所列各行:
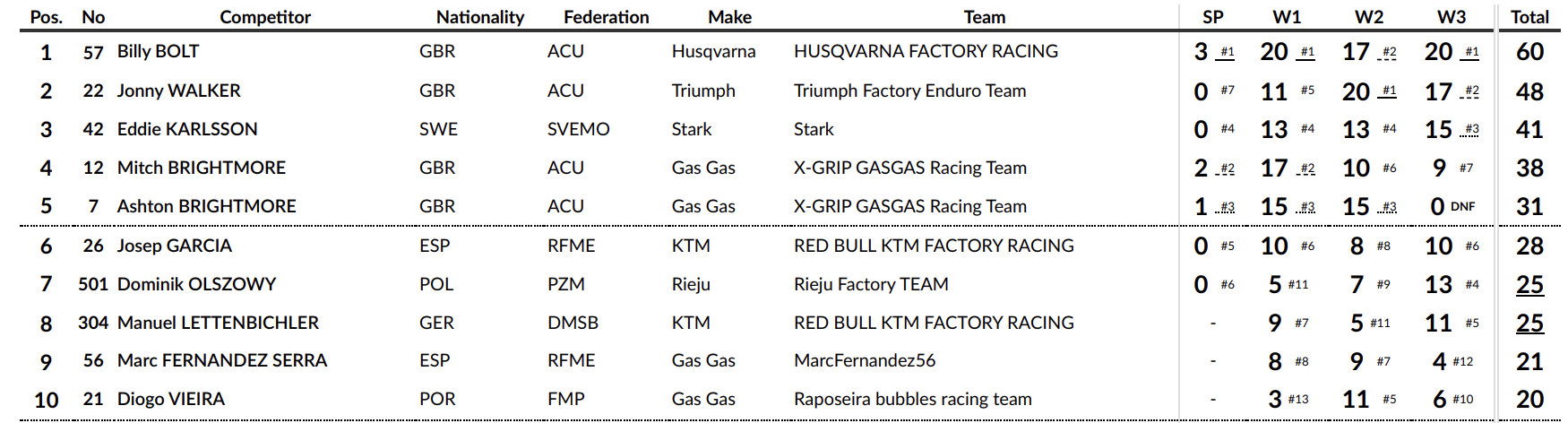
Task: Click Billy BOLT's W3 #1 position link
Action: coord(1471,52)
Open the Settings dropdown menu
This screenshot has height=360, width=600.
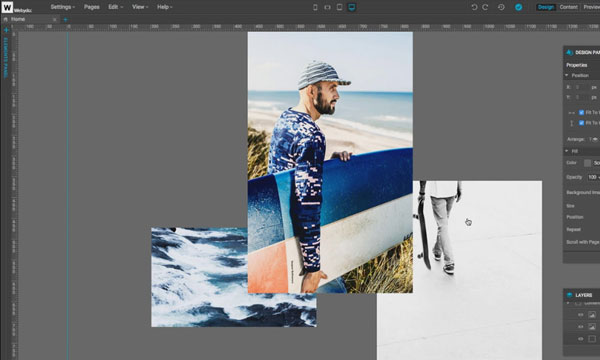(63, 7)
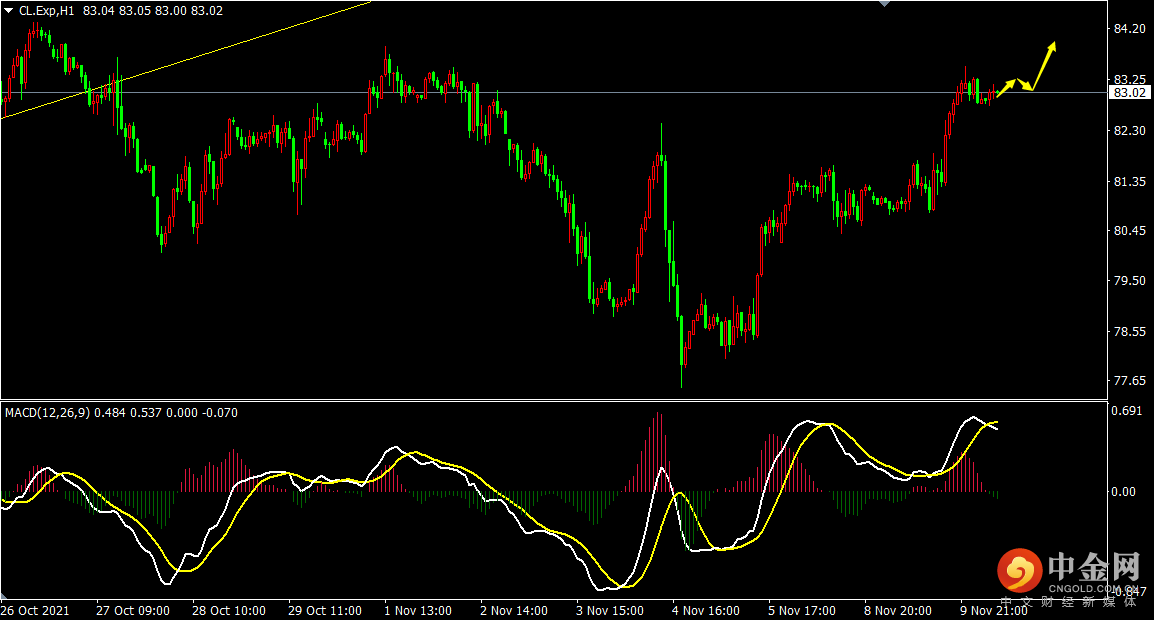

任务要求:
能否把上面所有行填入一个 Markdown 表格，列名用“序号”和“内容”，略去空行，并且答案里不放图片？

练习结果:
| 序号 | 内容 |
|---|---|
| 1 | Task: Click Billy BOLT's W3 #1 position link |
| 2 | Action: coord(1471,52) |
| 3 | Open the Settings dropdown menu |
| 4 | This screenshot has height=360, width=600. |
| 5 | (63, 7) |